Arbeitsplatz Jugendherberge
Täglich erschaffen die Mitarbeitenden des DJH-Landesverbands Rheinland nicht nur Gemeinschaftserlebnisse, sondern sind auch selbst eine große Gemeinschaft. In einem Arbeitsklima des wertschätzenden Miteinanders haben sie die Corona-Pandemie mit beeindruckendem Teamgeist gemeistert. Dennoch haben sich vor allem Mitarbeitende im Service angesichts der Unsicherheiten der Pandemie beruflich umorientieren müssen. Zum Vergleich: 2019 waren mehr als 800 Menschen für die Jugendherbergen im Rheinland tätig, 2022 waren es 723.
Digitales Jobportal erfolgreich gestartet
Um das Recruiting neuer Mitarbeiter*innen möglichst breit aufzustellen, launchte der DJH-Landesverband Rheinland 2022 eine eigene, digitale Jobbörse. Unter der Adresse http://www.jugendherbergen-rheinland-jobs-karriere.de/ finden Interessierte offene Voll- oder Teilzeitstellen als Aushilfskraft, als Berufseinsteigende oder als Azubi. Hier werden neben den vielfältigen Jobprofilen auch die Informationen zum DJH-Landesverband Rheinland als Arbeitgeber sowie eine Reihe Benefits, die der Verband seinen Mitarbeitenden bietet, präsentiert. Dazu gehören unter anderem verlässliche – und damit familienfreundliche – Arbeitszeiten, freiwillige soziale Leistungen, Weiterbildungen oder auch das JobRad.

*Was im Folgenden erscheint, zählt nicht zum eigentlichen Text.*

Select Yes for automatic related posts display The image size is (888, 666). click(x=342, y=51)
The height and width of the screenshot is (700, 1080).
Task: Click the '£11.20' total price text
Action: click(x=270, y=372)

Kooperation mit dem Deutschen Roten Kreuz
Die Jugendherbergen im Rheinland sind interessante Orte, um während des Bundesfreiwilligendienstes sinnstiftende Arbeitserfahrungen zu sammeln. Hier setzte der DJH-Landesverband Rheinland seine seit Langem bestehende Kooperation mit dem DJH-Hauptverband fort. Neu ist seit 2022 eine Kooperation mit dem Deutschen Roten Kreuz als größtem Träger für Freiwilligendienste in Deutschland. Mit Hilfe der Agentur „FreiWerk“ sind derzeit in acht Jugendherbergen junge Menschen eingesetzt, die ein Freiwilliges Soziales Jahr absolvieren und den Herbergsalltag in den rheinischen Jugendherbergen unterstützen. Beteiligt sind dabei die Jugendherbergen Bad Honnef, Essen, Gemünd Vogelsang, Nettetal-Hinsbeck, Mönchengladbach, Waldbröl „Panarbora“, Windeck-Rosbach und Wipperfürth.